::: DATA FOR THIS EXERCISE

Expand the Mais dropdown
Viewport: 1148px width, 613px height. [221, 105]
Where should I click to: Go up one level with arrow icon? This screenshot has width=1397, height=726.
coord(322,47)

::::::
::: DATA FOR THIS EXERCISE

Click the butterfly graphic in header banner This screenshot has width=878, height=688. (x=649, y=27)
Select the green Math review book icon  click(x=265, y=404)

::::::
::: DATA FOR THIS EXERCISE

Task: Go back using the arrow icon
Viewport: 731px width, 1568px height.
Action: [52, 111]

::::::

**EXERCISE BRIEF:** Starting at the line that has "Click the butterfly" and ending at the line that has "Select the green", please write out the lines above exactly, leaving out all others.

**YOUR SOLUTION:**
Click the butterfly graphic in header banner This screenshot has width=878, height=688. (x=649, y=27)
Select the green Math review book icon  click(x=265, y=404)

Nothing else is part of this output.